▶ [EXERCISE DIRECTIONS]:
Starting at the line containing "Where should I click to: Open" and continuing through the end of the material, format those lines as a JSON list of strings with one string per line, skipping blank lines. Leave the pictures out of the answer.

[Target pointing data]

________________

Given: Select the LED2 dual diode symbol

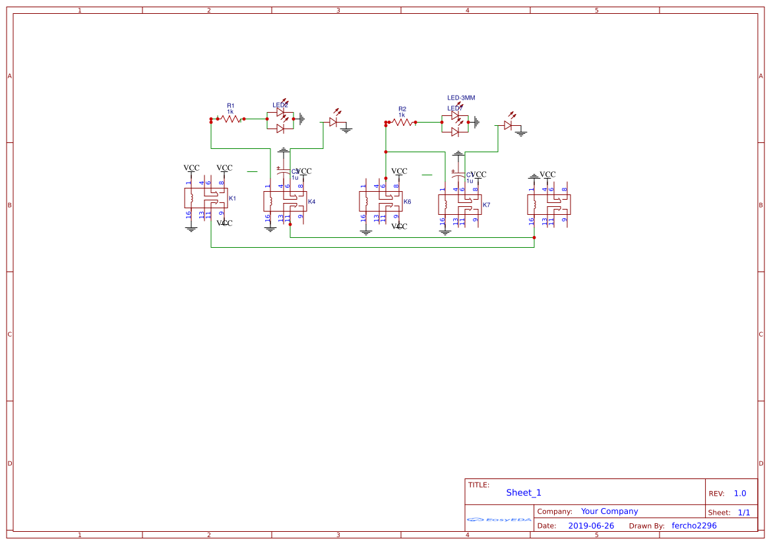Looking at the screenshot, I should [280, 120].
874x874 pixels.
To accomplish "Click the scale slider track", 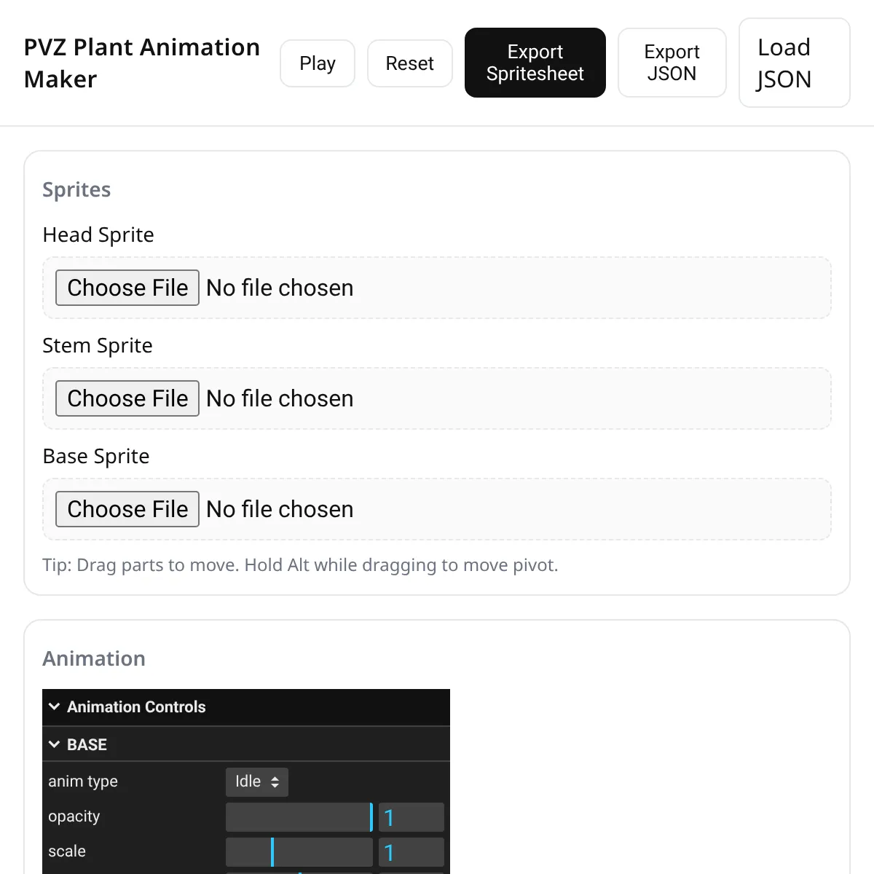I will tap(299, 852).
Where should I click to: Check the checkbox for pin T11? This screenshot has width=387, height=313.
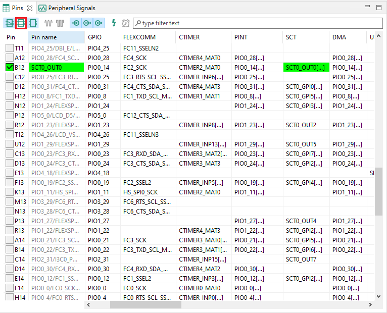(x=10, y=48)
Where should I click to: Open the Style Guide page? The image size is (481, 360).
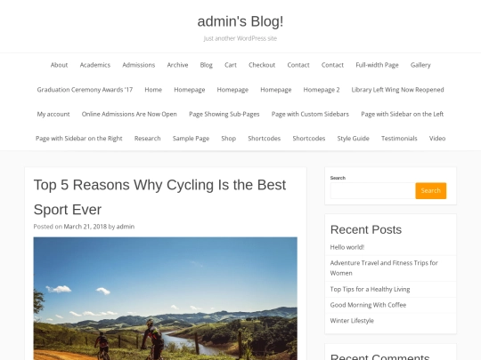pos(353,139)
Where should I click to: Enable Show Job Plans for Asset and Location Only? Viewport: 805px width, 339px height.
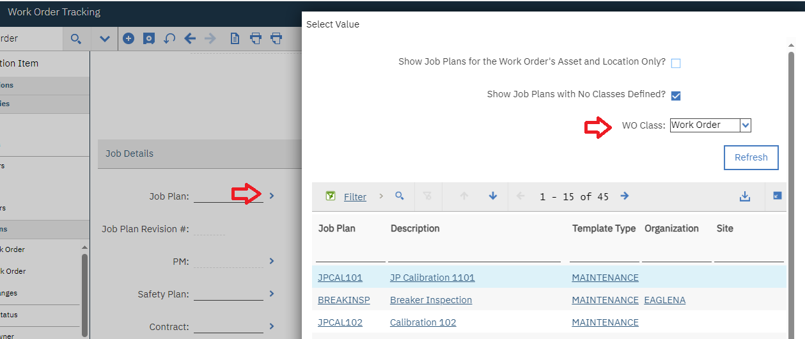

________________

▶ [RESULT]:
[
  "Where should I click to: Open the Style Guide page? The image size is (481, 360).",
  "pos(353,139)",
  "Where should I click to: Enable Show Job Plans for Asset and Location Only? Viewport: 805px width, 339px height."
]